I am currently on an Azure Stack Hub appliance update journey. I would like to share this project with you. It all started with an Azure Stack Hub 4-Node Appliance (Integrated System), which I technically took over at the customer.
The goal was to update the system to the current patch status in the “shortest” time. And that’s where my first problem started. 😊 I have known customer wishes, such as „can you just do it” from the past 25 years in IT, but „in the shortest time” for a complex IT infrastructure appliance consisting of individual hardware nodes assembled into a unit.
Oh, I thought it would be fun.
So I first had to get an overview and what interested me was the current state of the appliance. Then came the individual installation instructions (some up to 100 pages long) from the manufacturer. Then came the mental flow chart and this is exactly where we come to an enormously important point for the „Azure Stack Operator” <- He should have a plan and document every step!
As an Azure Stack Operator you have many tasks around the appliance. Here is a small list of what needs to be done:
Source: Microsoft, Alexander Ortha
However, we want to concentrate here primarily on the point of installing updates (Microsoft & Hardware Vendor). Various conditions must be fulfilled, or to be observed. In short, there are dependencies between MS & the hardware manufacturer updates.
In my case, the first thing I need to do is install the latest and most recent Azure Stack version-specific hotfix. Since this Azure Stack is currently running on version 1907 the hotfix 1.1907.18.56 must be applied. There are now two differences in the installation procedure. We distinguish here between Disconnected and Connected Mode.
In my case I have a disconnected mode, which means that the Azure Stack has no connection to the internet. Thus, the update packages must be downloaded from an internet-connected PC or server and uploaded to the Azure Stack. Only then can an update in the Azure Stack take place.
So we have to download the necessary MS Azure Stack hotfix and upload it to the storage account under Blobs in a container. Now we find the update in the Admin Portal – Dashboard under the item Update. This can now also be used for installation. This now takes some time and we can get acquainted with the next step.
Next, we will deal with the topic of hardware manufacturer updates, which for example, can be used to improve the performance of the hardware. eg. includes drivers and firmware.
Each manufacturer, briefly mentioned here, has its own process, or how to add BIOS and firmware updates to the Azure Stack. In my case, this is fortunately a simple variant of the installation. However, this can also become a problem if the updates cannot be automatically applied to the HLH as promised in the instructions. After a support call with the manufacturer, we agreed to install the updates manually, one by one. Which unfortunately took a lot of time. Seemed to be a special case, though.
After the HLH was fully patched with current updates on the hardware side, I was able to start the Update Tool for the rest of the appliance. This process went through as expected, cleanly and at the right time. The installation length always depends on the hardware configuration of the individual nodes in the appliance. After I had worked through the requirements of the OEM package version 1908, I immediately started (after a call with Microsoft) to install the OEM package version 1911.

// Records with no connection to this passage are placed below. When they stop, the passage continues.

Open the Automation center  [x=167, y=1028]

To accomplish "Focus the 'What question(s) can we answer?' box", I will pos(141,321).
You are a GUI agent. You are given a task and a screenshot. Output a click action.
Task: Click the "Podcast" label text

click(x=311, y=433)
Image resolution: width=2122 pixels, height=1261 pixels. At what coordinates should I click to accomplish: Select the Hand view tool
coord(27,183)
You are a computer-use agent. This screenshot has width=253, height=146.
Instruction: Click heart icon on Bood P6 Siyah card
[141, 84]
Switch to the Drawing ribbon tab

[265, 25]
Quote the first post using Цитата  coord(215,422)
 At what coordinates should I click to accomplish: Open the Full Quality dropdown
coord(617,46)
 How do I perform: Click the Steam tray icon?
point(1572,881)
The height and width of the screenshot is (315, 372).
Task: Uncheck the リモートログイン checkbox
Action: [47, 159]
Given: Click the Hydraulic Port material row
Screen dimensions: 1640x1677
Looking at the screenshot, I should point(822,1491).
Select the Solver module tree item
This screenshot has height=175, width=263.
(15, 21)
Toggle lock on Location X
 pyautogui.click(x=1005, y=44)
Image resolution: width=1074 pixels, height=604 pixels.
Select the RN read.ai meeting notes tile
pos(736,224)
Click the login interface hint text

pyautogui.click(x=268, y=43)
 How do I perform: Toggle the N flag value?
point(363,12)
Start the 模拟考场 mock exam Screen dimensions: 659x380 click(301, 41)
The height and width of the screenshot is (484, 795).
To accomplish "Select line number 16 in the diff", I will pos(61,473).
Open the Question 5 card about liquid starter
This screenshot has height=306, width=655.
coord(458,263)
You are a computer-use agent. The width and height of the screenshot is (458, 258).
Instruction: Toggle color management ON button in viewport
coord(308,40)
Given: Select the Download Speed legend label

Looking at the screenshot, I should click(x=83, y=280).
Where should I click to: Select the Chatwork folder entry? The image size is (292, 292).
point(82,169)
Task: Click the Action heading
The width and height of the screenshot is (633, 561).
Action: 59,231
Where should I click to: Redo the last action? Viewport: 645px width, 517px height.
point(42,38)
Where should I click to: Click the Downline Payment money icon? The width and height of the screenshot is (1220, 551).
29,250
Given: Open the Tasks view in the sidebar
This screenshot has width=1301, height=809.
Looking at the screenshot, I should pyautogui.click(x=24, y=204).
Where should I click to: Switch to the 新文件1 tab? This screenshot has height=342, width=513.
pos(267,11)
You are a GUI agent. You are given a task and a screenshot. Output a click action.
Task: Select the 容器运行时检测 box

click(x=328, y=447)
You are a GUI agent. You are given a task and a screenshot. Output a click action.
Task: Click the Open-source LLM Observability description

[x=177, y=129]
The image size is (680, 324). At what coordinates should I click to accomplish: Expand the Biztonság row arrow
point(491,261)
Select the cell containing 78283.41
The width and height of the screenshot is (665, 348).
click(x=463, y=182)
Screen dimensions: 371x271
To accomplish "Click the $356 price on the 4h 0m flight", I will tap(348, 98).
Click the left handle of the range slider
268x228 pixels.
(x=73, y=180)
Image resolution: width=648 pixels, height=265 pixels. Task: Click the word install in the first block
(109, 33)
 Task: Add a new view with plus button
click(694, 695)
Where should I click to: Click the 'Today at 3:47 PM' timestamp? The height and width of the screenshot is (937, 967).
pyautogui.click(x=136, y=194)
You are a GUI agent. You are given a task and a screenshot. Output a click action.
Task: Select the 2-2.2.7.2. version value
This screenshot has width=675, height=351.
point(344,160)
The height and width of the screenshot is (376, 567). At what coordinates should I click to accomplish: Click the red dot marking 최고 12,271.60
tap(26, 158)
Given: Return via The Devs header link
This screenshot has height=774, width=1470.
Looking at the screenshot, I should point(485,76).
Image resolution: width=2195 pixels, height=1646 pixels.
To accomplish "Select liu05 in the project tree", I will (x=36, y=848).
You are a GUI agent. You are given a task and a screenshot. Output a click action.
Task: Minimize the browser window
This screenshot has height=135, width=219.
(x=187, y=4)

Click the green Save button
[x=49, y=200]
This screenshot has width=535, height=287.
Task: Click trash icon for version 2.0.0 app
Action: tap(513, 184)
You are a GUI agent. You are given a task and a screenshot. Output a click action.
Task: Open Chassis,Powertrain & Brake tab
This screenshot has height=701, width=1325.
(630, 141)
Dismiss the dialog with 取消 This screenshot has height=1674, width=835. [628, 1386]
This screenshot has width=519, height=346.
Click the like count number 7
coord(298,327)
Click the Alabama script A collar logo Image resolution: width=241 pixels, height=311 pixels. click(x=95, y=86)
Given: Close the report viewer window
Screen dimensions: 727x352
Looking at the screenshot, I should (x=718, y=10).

Important note: This procedure described here is explicitly for my customer and my present Azure Stack System coordinated with Microsoft and the hardware manufacturer, so please do not adopt it. Remember your support contract. 😉
Now that we have installed the firmware and bios updates on the appliance hardware, the actual Azure Stack updates are ready to install.
Currently my system is on version 1.1907.18.56. Means we can install version 1908. Please have a look at the release notes, there you will find all information about what is required and when, so that further updates can be installed. From the MS website we download the Azure Stack Update Downloader.
Play this update again, as described above for the hotfix, with the xml file in the Update Storage account. Afterwards the update appears in the Admin Portal and we can start the installation. With a few hours patience, depending on the hardware equipment, the update is then installed without further problems and we have the Azure Stack version 1908. Following this, the last hotfix of the version, again with the same procedure. After that the 1910 update with a subsequent hotfix.
Enclosed are two pictures I took during the installations.
Figure Variant B: Update status – installation of OEM packages
Figure Variant B: Update-Status – installation of AzS Version 1908
There are 2 ways to check the current update status. Variant A is available via the Admin Portal under Updates. I have worked with variant B. It is a Powershell Script, which displays the output as shown in the picture. This works for every update installation that is performed. Has the charming advantage that if the portals are not accessible during the installation phase, you still know what the update does. If you want to learn more about the script, I can contact you through the well-known social media channels.
Conclusion: All in all, a lengthy process with many subtasks, but I’m still impressed by how clean the updates are in the end. It is far from easy to harmonize and install hardware and software without errors in such a complex system. I’ve already forgotten the few individual steps at the beginning, but the manufacturer has been informed and can adapt his processes accordingly.